Bookmark flower_1 reached. Audio offset: 50ms.
Bookmark flower_2 reached. Audio offset: 50ms.

Which is not the expected result.

My configuration for this test : Windows 10 with java jdk 1.8.0_301.

pierat commented 3 years ago

Seems to be a bug because the code is really simple and exactly conforming to all samples found in the documentation. Is this feature really implemented in Java ?

yulin-li commented 3 years ago

Hi @pierat , I can repro this bug, and forwarded this to service guy. I will let you know if I get any updates.

brianarch82 commented 3 years ago

I am also experiencing this bug from .NET.

yulin-li commented 2 years ago

Just synced with service guy, the ETA to fix this issue is end of Nov. Thanks!

alex-uspenskyi commented 2 years ago

Experiencing the same bug with NodeJS SDK. Will the fix also affect NodeJS SDK or do I need to create the issue in https://github.com/microsoft/cognitive-services-speech-sdk-js ?

DavidWyand commented 2 years ago

Using the C++ SDK, I am experiencing the same issue. Using the Speech SDK 1.19.0: 2021-Nov release, which is the most recent as of this message. If it would be preferable for me to open a new issue, please let me know. But this appears to be service wide rather than specific to a language SDK.

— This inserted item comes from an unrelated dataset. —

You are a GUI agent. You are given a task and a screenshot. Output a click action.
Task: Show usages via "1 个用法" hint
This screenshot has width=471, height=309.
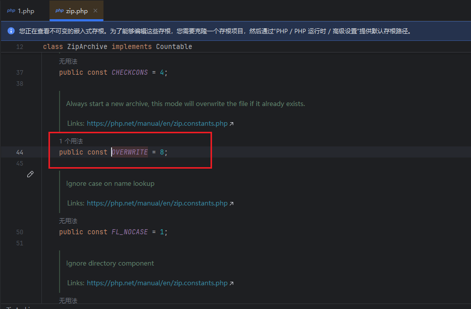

DavidWyand commented 2 years ago

An update on my findings: If you enable viseme generation for a voice (I'm testing with US English) then the bookmark timings are correct. Without generated viseme timings, the bookmark timings are incorrect.

pankopon commented 2 years ago

@yulin-li Is the service issue possibly still in effect? Can we assign this to someone in the service team?

yulin-li commented 2 years ago

@pankopon as far as I know, this is in backlog, I will check status. I know who is the owner but I don't know his GitHub handle.

yulin-li commented 2 years ago

Assign to the owner @newhillchan

TalissaDreossi commented 2 years ago

I'm getting a similar error using javascript: the events are raised at the very beginning of the synthesis. Audio offsets are different but still wrong. Are there any update?

pierat commented 2 years ago

@yulin-li Hi, I'm back on this issue : is there a planning for this bug to be solved ? Should really be useful for me to know if we need to continue with manual workaround or if we can plane development using this feature.

Thanks !

yulin-li commented 2 years ago

Hi @pierat, thanks for you patience and I just confirmed with the service engineers, and the ETA of this issue is 5/31.

vk0novalov commented 2 years ago

Hello @yulin-li are there any updates about this feature? Thanks!

pankopon commented 2 years ago

I tested this today with the exact code from https://github.com/Azure-Samples/cognitive-services-speech-sdk/issues/1245#issue-988451704 and Speech SDK 1.22.0, using northeurope region. The resulting audio offsets match the generated audio (if it's written to a file and viewed e.g. in Audacity):

Bookmark flower_1 reached. Audio offset: 737ms.
Bookmark flower_2 reached. Audio offset: 1250ms.

So the issue seems to be fixed by now. To be closed if there are no other pending items soon.

pankopon commented 2 years ago

Closed as resolved, please open a new issue if further support is needed.